• _Aim of the task_
Copy out each of the following records word for word, without any changes.

• _Information shown_
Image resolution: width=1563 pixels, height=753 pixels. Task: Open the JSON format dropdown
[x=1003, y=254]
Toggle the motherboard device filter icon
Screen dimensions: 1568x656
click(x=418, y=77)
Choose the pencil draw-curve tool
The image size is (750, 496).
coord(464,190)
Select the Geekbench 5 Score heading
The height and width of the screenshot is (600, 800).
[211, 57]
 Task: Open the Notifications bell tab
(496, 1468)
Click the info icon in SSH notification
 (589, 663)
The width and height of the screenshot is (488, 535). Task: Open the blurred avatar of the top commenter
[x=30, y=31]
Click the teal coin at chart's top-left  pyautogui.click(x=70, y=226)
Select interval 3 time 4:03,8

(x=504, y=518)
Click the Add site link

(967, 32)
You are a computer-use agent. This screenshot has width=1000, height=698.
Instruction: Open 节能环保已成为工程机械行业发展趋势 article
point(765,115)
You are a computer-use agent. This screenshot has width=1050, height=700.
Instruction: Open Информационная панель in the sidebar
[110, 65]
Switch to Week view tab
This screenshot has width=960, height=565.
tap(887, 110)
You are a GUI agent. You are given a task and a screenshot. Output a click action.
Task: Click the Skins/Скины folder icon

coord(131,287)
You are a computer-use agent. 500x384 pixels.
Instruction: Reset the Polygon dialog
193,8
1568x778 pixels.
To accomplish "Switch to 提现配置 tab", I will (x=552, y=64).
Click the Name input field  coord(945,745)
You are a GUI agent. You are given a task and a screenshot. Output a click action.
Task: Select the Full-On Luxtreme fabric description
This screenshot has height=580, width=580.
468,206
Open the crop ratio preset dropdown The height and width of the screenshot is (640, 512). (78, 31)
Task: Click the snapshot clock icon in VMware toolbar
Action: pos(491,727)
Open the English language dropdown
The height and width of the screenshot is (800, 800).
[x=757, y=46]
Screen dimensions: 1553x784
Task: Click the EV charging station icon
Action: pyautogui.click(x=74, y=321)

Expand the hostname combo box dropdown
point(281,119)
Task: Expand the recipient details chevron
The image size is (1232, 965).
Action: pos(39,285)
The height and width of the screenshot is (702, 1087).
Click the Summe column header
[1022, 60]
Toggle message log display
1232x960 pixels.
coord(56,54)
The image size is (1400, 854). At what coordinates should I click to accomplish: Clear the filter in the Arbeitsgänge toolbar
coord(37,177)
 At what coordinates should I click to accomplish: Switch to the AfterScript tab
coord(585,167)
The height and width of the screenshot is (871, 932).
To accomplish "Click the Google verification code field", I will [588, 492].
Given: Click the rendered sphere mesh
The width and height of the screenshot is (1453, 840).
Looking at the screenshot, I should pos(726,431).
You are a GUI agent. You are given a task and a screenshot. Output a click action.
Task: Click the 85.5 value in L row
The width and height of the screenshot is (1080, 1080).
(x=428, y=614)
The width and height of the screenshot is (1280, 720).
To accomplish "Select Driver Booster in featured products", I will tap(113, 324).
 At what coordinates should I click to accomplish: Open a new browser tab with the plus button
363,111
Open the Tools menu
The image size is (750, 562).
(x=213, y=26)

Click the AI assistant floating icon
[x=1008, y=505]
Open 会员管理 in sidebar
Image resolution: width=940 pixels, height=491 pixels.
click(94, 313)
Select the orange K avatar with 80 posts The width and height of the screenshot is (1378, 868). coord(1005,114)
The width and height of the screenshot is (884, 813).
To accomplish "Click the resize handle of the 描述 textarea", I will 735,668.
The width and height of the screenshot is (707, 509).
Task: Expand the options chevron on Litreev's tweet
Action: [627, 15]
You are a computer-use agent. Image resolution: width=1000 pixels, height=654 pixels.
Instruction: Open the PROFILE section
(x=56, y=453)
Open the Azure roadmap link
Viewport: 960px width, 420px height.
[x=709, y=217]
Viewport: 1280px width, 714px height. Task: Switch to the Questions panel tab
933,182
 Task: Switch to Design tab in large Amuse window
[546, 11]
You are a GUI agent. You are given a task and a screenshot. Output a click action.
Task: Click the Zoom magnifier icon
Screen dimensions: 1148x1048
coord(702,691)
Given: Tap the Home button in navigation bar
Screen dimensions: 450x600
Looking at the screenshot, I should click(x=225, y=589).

• _Exercise result_
Image resolution: width=1563 pixels, height=753 pixels. Task: Open the JSON format dropdown
[x=1003, y=254]
Toggle the motherboard device filter icon
Screen dimensions: 1568x656
click(x=418, y=77)
Choose the pencil draw-curve tool
The image size is (750, 496).
coord(464,190)
Select the Geekbench 5 Score heading
The height and width of the screenshot is (600, 800).
[211, 57]
 Task: Open the Notifications bell tab
(496, 1468)
Click the info icon in SSH notification
 (589, 663)
The width and height of the screenshot is (488, 535). Task: Open the blurred avatar of the top commenter
[x=30, y=31]
Click the teal coin at chart's top-left  pyautogui.click(x=70, y=226)
Select interval 3 time 4:03,8

(x=504, y=518)
Click the Add site link

(967, 32)
You are a computer-use agent. This screenshot has width=1000, height=698.
Instruction: Open 节能环保已成为工程机械行业发展趋势 article
point(765,115)
You are a computer-use agent. This screenshot has width=1050, height=700.
Instruction: Open Информационная панель in the sidebar
[110, 65]
Switch to Week view tab
This screenshot has width=960, height=565.
tap(887, 110)
You are a GUI agent. You are given a task and a screenshot. Output a click action.
Task: Click the Skins/Скины folder icon

coord(131,287)
You are a computer-use agent. 500x384 pixels.
Instruction: Reset the Polygon dialog
193,8
1568x778 pixels.
To accomplish "Switch to 提现配置 tab", I will (x=552, y=64).
Click the Name input field  coord(945,745)
You are a GUI agent. You are given a task and a screenshot. Output a click action.
Task: Select the Full-On Luxtreme fabric description
This screenshot has height=580, width=580.
468,206
Open the crop ratio preset dropdown The height and width of the screenshot is (640, 512). (78, 31)
Task: Click the snapshot clock icon in VMware toolbar
Action: pos(491,727)
Open the English language dropdown
The height and width of the screenshot is (800, 800).
[x=757, y=46]
Screen dimensions: 1553x784
Task: Click the EV charging station icon
Action: pyautogui.click(x=74, y=321)

Expand the hostname combo box dropdown
point(281,119)
Task: Expand the recipient details chevron
The image size is (1232, 965).
Action: pos(39,285)
The height and width of the screenshot is (702, 1087).
Click the Summe column header
[1022, 60]
Toggle message log display
1232x960 pixels.
coord(56,54)
The image size is (1400, 854). At what coordinates should I click to accomplish: Clear the filter in the Arbeitsgänge toolbar
coord(37,177)
 At what coordinates should I click to accomplish: Switch to the AfterScript tab
coord(585,167)
The height and width of the screenshot is (871, 932).
To accomplish "Click the Google verification code field", I will [588, 492].
Given: Click the rendered sphere mesh
The width and height of the screenshot is (1453, 840).
Looking at the screenshot, I should pos(726,431).
You are a GUI agent. You are given a task and a screenshot. Output a click action.
Task: Click the 85.5 value in L row
The width and height of the screenshot is (1080, 1080).
(x=428, y=614)
The width and height of the screenshot is (1280, 720).
To accomplish "Select Driver Booster in featured products", I will tap(113, 324).
 At what coordinates should I click to accomplish: Open a new browser tab with the plus button
363,111
Open the Tools menu
The image size is (750, 562).
(x=213, y=26)

Click the AI assistant floating icon
[x=1008, y=505]
Open 会员管理 in sidebar
Image resolution: width=940 pixels, height=491 pixels.
click(94, 313)
Select the orange K avatar with 80 posts The width and height of the screenshot is (1378, 868). coord(1005,114)
The width and height of the screenshot is (884, 813).
To accomplish "Click the resize handle of the 描述 textarea", I will 735,668.
The width and height of the screenshot is (707, 509).
Task: Expand the options chevron on Litreev's tweet
Action: [627, 15]
You are a computer-use agent. Image resolution: width=1000 pixels, height=654 pixels.
Instruction: Open the PROFILE section
(x=56, y=453)
Open the Azure roadmap link
Viewport: 960px width, 420px height.
[x=709, y=217]
Viewport: 1280px width, 714px height. Task: Switch to the Questions panel tab
933,182
 Task: Switch to Design tab in large Amuse window
[546, 11]
You are a GUI agent. You are given a task and a screenshot. Output a click action.
Task: Click the Zoom magnifier icon
Screen dimensions: 1148x1048
coord(702,691)
Given: Tap the Home button in navigation bar
Screen dimensions: 450x600
Looking at the screenshot, I should click(x=225, y=589).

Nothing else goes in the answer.